Amazon, both bookseller and virtual mind reader, seems to know I am thinking about these things and recommended Disrupting Thinking: Why How We Read Matters by Kylene Beers and Robert L. Probst. The authors say that we read best when we engage text with our head and our heart. Their Book, Head, Heart Framework (BHH) is a way of paying attention while we read. With head and heart engaged, we track how our thinking might be changed; or how are our empathy is enhanced; or how our observations of characters might be sharpened. This is key to staying awake to what we read, and to our thinking while we read.
At the recommendation of Beers and Probst, I am intentionally asking what Dostoevsky thinks I already know—and what he would want me to know–about the world of the Brothers Karamazov. I am asking what I see and what he would have me see. As I plow through Writings of Ruth Benedict: An Anthropologist at Work by Margaret Mead, I am incorporating what I read into what I’ve previously read and known and experienced. Sometimes a book falls open and we fall in. And sometimes we have to pry a book open with intention and determination.
The reading path of struggle is full of heavy vines and thorny brambles that block our way. It is the long way in to that most desired summer destination: Lost-in-a-Book. I am sticking to it. I intend to reemerge as a renewed guide to help readers negotiate unknown terrain and to help them get lost in the very way they may ultimately find themselves–with books.

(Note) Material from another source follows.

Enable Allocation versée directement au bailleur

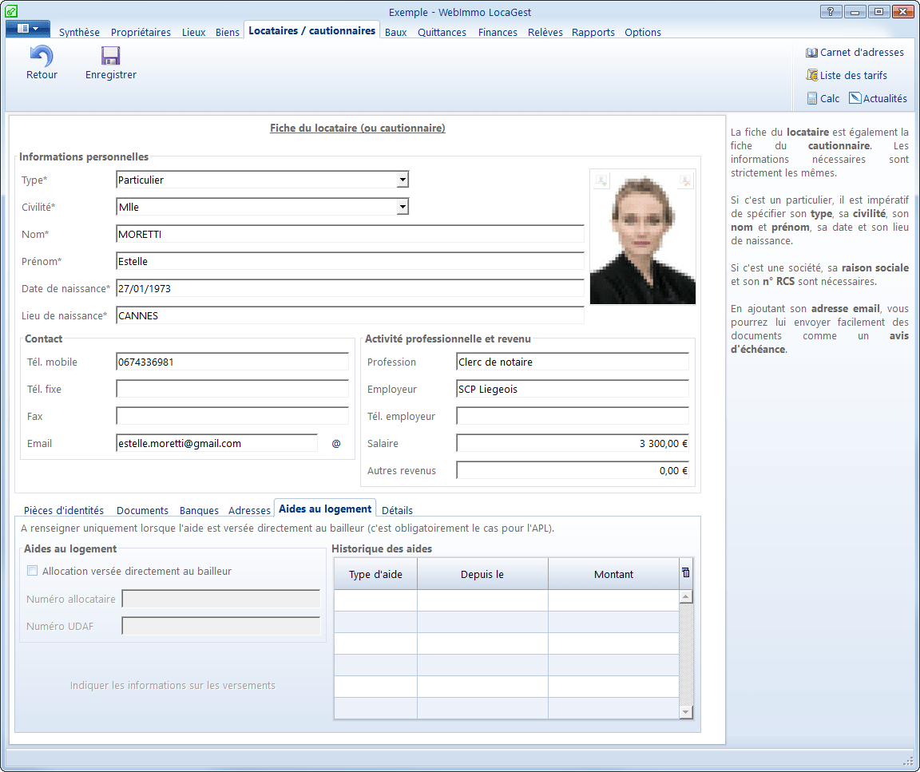pos(33,571)
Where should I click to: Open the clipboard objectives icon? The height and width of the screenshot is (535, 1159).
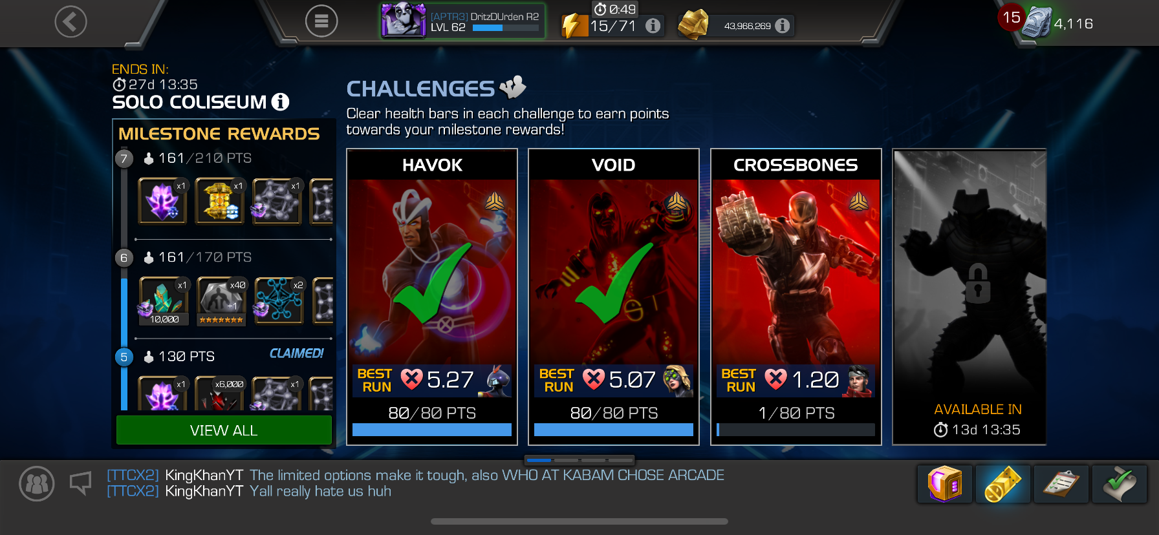tap(1061, 484)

I didn’t become a reader or English major or teacher because of mandated summer reading lists. I became a reader because I lived in a house where I saw people reading for pleasure. I became a reader because I had time to read. I became a reader because my father took me to the library and let me choose my very own books with my own library card. I became a reader because in the shadow of mountain hemlocks standing tall against the sky, in a thousand and one firefly summer nights, I let books choose me.